Health care is a public right and a public good. Our public programs are designed to provide justice and fairness. Preventing citizens from participating in programs to which they are eligible is paternalism at its worst.
- Alice Kitchen, Kansas City
Just wondering ...
Why does it seem current lawmakers are turning us into 50 countries with individual rules and regulations instead of keeping us the United States?
Why did compromise become a bad word?
Why did our motto on Ellis Island welcoming “masses yearning to breathe free” become a fence to immigration?
Why isn’t there the same loud outcry holding men accountable when it comes to impregnating women as for denying women’s rights on bodily autonomy?
Why haven’t we developed an 18-year forced labor concept for men to contribute financially for all that’s involved in raising their kin? (It might even help our infrastructure dilemma, day care and education costs.)
Why don’t we embrace the good things new cultures can offer us (and I’m not just talking about empanadas, scones or borscht)?
Why and when did it become necessary to overlay justice, ethics and morals with a Christian template?
Why are some folks behaving like lemmings rushing toward the cliff instead of fact-checking info and thinking for themselves?
I’m old and may never have answers, much less fixes. However, I believe our vote in November will answer some of them — for good or bad.
- Marilyn Schaeffer, Kansas City
Gratitude helps
“Thanks for everything. I have no complaint whatsoever.” I found this nice little prayer in my reading and adopted it. Every morning, every evening and whenever anything happens during the day, I say it to myself. It actually helps. In our tempestuous time, more people could use it.

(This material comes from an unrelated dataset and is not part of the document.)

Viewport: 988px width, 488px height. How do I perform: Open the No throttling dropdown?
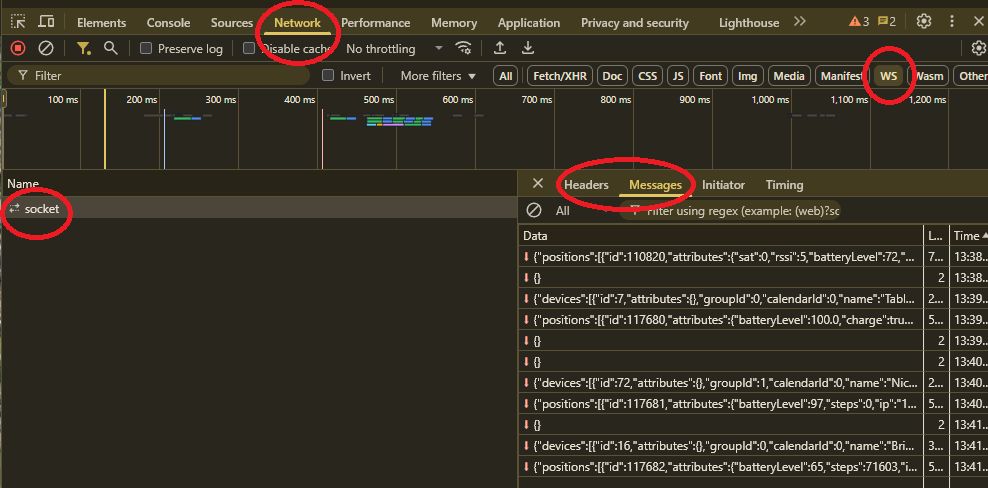(394, 48)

My wife fell and broke her hip on Labor Day. She spent 19 days in the hospital, mostly for rehab, and is now at home but struggling to get our lives back. Sometimes my little prayer gets a little hard to say. But it could have been worse, I tell myself. “Thanks for everything ...”

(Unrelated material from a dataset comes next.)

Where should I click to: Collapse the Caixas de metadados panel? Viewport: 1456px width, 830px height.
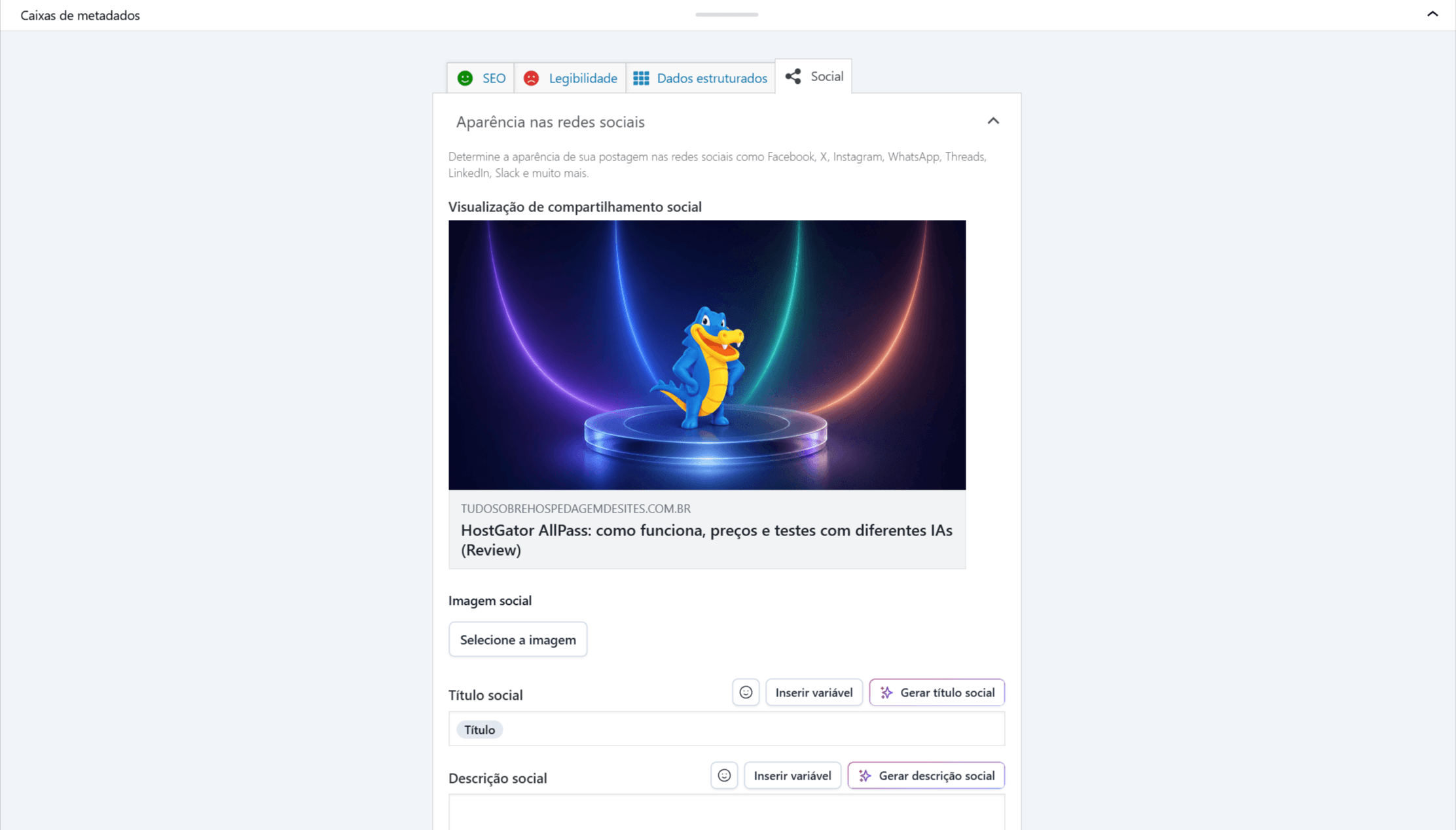[x=1432, y=14]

Gratitude is life-enhancing. Be thankful for the people in your life and for what you have and enjoy, like freedom and democracy. I am grateful that we live close to Loose Park, where a walk around the trail lifts me up early every morning before I get to take care of my wife.
Be grateful. We live in a great city and a great country that is by no means falling apart. Embrace hope, not fear. Be joyful, not angry.
Vote for the candidate that you like. Just don’t be weird.
- Mark Johnson, Kansas City
No way, no how
I’m a registered Republican. The last Republican I voted for was John McCain. I agreed with hardly any of the policies of President George W. Bush or recent candidates Mitt Romney, Mike Pence and Nikki Haley, but I thought they were decent people.
Donald Trump is a completely different story. Convicted of 34 felonies; lost a civil fraud trial and owes the state of New York hundreds of millions of dollars; personally attacks anyone who disagrees with him, but whines when they attack him; lies on a daily basis; and many, many more faults too numerous to list.
Long story short, Donald Trump and I could agree 100% on all the major issues, and I still wouldn’t vote for him. He’s just a bad human being.
- Tom Meek, Lee’s Summit
Theft solved
Congratulations to KCPD. My vehicle was stolen from the street in front of my house during Saturday night/Sunday morning (Sept. 21-22). I reported the theft to the Kansas City police Sunday, and within three hours, I received a call from the Blue Springs police that my car had been located. Good work to both KCPD and Blue Springs PD.
- Connie Stewart, Kansas City
Men and abortions
A wonderful lady friend of mine said this to me: “If men could get pregnant, abortion would be a sacrament.” Bingo.